## Source extract

^^^^^^^^^^^^^^^^

I’d like to see the filters applied under the covers and affect the API. If I’m on a mobile app (how I access Mastodon most of the time), I should see the content presented in the same way as on the web app.


This seems like a task that would be really easy to distribute to client side filters and conversely unpredictably resource intensive to do on the server side. We could probably expose the actual filters to be applied in the API but I think it would be better to have filtering logic handled in the client.
(I’m interpreting ‘under the covers’ to mean ‘server side’.)


Yeah, I was thinking server side. The load concerns are certainly valid. The problem I can see with it being client-side is it requires every client to implement the code to do the actual filtering. Implementing server-side would mean the filters “just work” without having to update every app to use filters that the server knows about.

It’d be interesting to see what the actual performance hit is. If folks started passing around word lists to block, I imagine the lists could get pretty big.

^^^^^^^^^^^^^^^^

## Recorded information
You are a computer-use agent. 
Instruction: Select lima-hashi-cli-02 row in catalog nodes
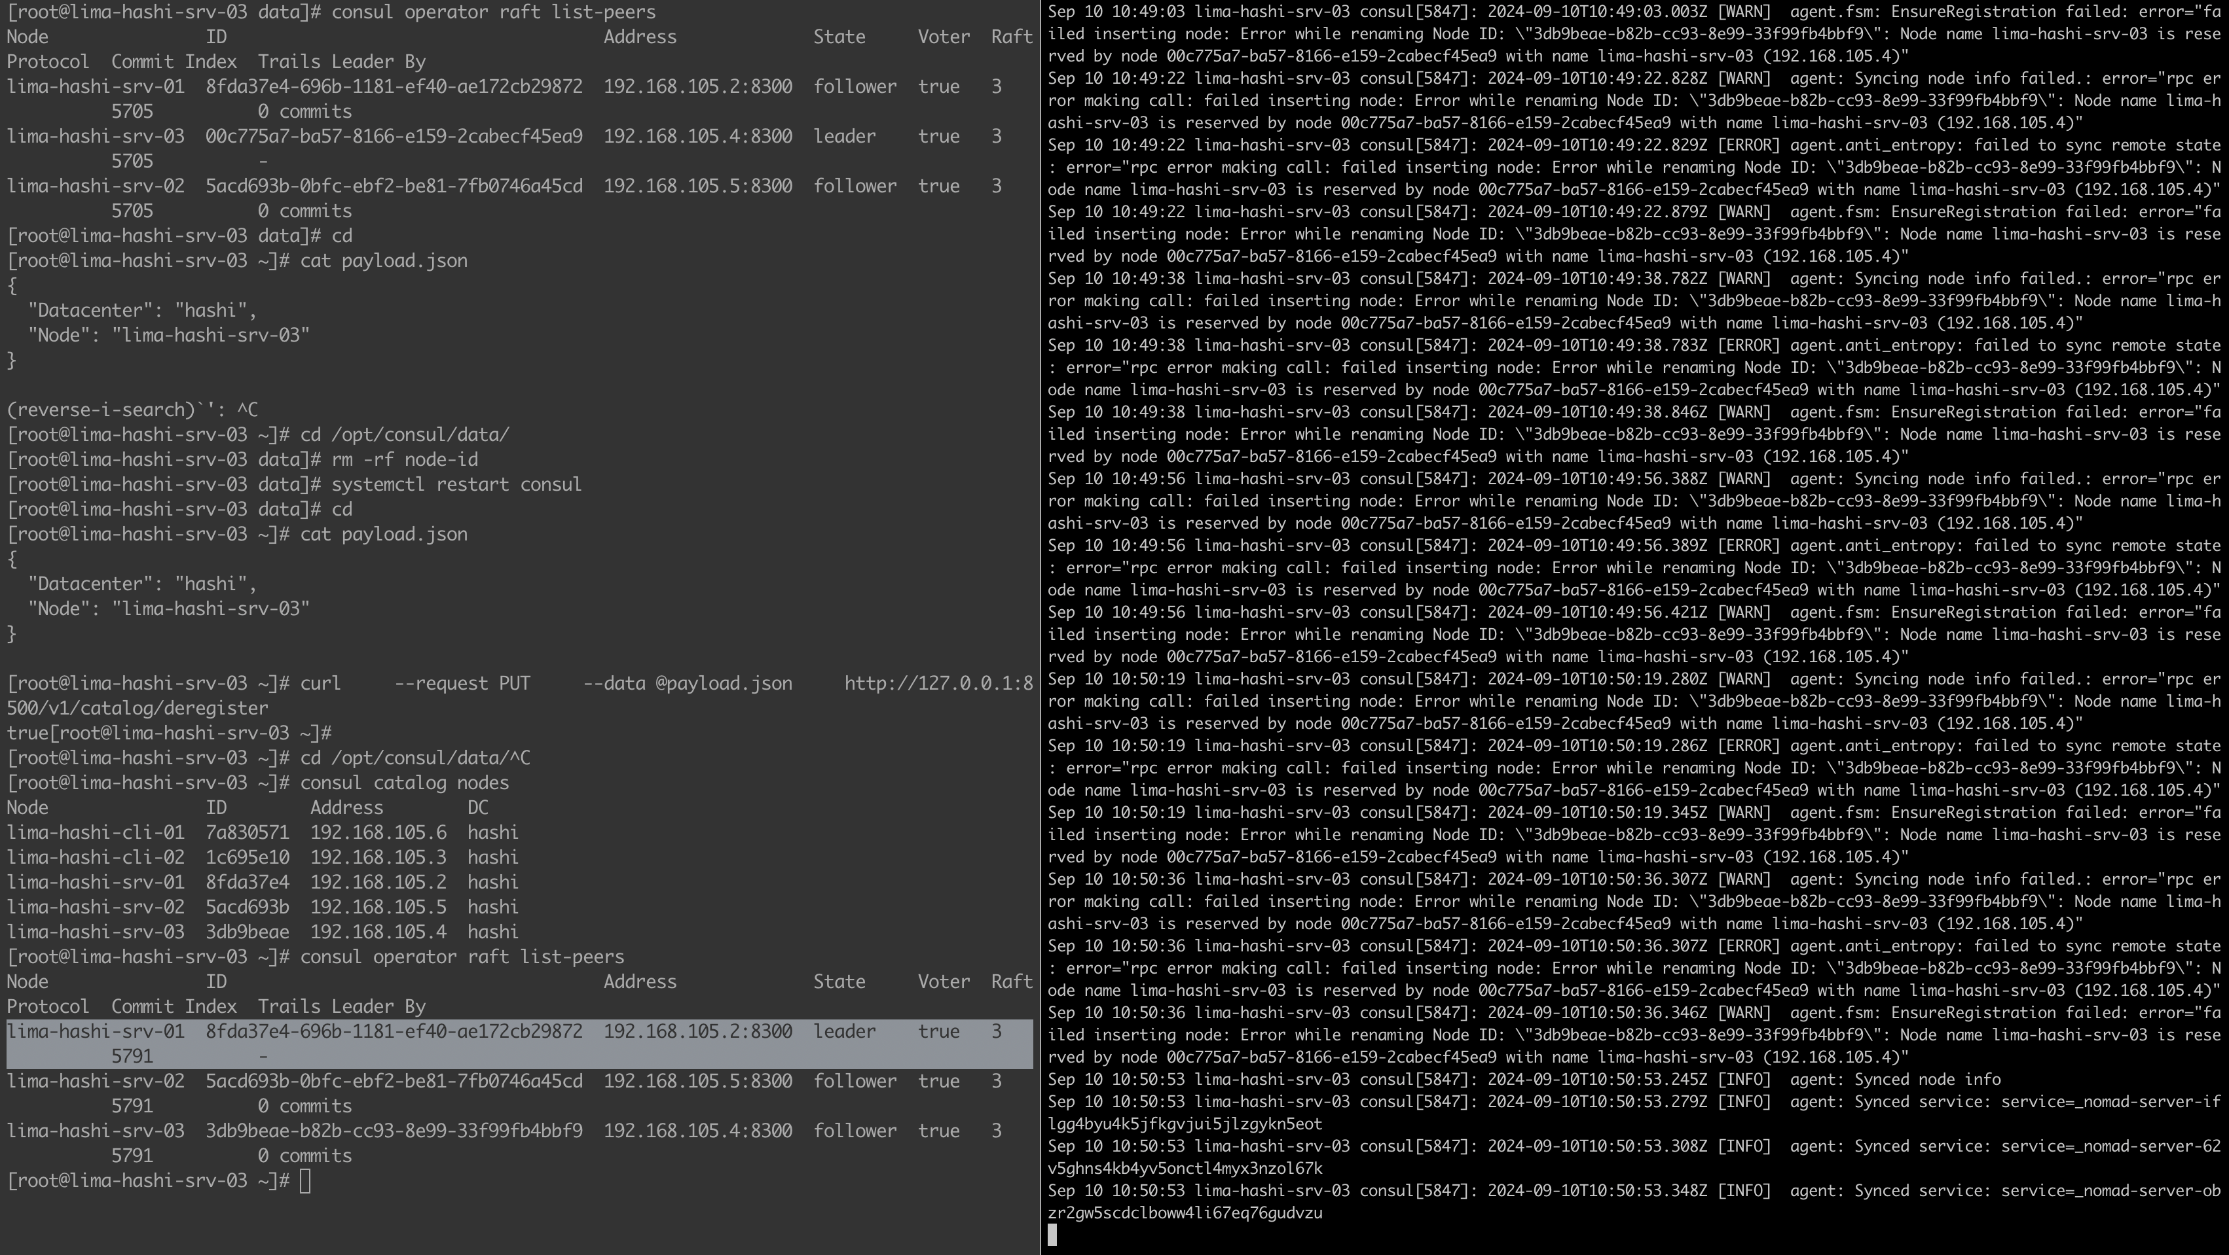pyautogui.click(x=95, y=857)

^^^^^^^^^^^^^^^^

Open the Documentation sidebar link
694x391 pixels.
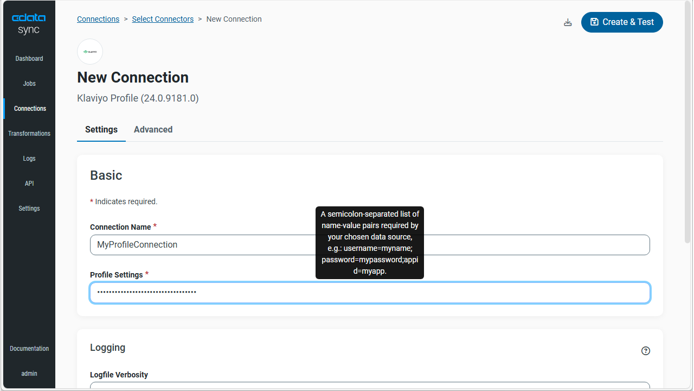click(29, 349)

^^^^^^^^^^^^^^^^

## Things to do
1. Please rewrite the listing lines starting with the line with "Open the Documentation sidebar link" and going on through the line with "click(29, 349)", putting "navigation" in place of "sidebar" and keeping everything else the same. Give only those lines, and leave the pictures out.
2. Continue the discussion of Mastodon content filtering from the point where it stops.

## Responses by task
1.
Open the Documentation navigation link
694x391 pixels.
click(29, 349)

2.
I can see the concerns about relying on the client to implement the filter, but I think there exist regex parsers in most languages of note and they are already going to have to create an interface for filter creation for the client to be able to use this feature without switching over to the webapp or another already compliant application.

I honestly think the increased compute cost is going to be non-trivial from my prior experience and not exactly a thing that can be handled as a batch job. We ideally want these filters to a) apply instantly and b) not present a new bottleneck for instance scaling.

Now, my experience is in Rails 4.1, but we ran into a significant issue that could basically paralyze the regex interpretation when a malformed utf-8 character got passed. It basically crashed, hard. Considering that we are going to have a lot of networked traffic that we can’t varify (and a lot of Japanese users, who use utf-16 occasionally) we’d have to do some utf8 unpack and repack operations prior to that filter.

My roommate, who is much more experienced in Ruby than I, think that this is definitely not something that we could do in realtime. We might be able to filter hashtags server side, if we need to, but there really isn’t a way to search through all that text for custom values that isn’t going to exponentially increase the CPU and memory costs of running an instance.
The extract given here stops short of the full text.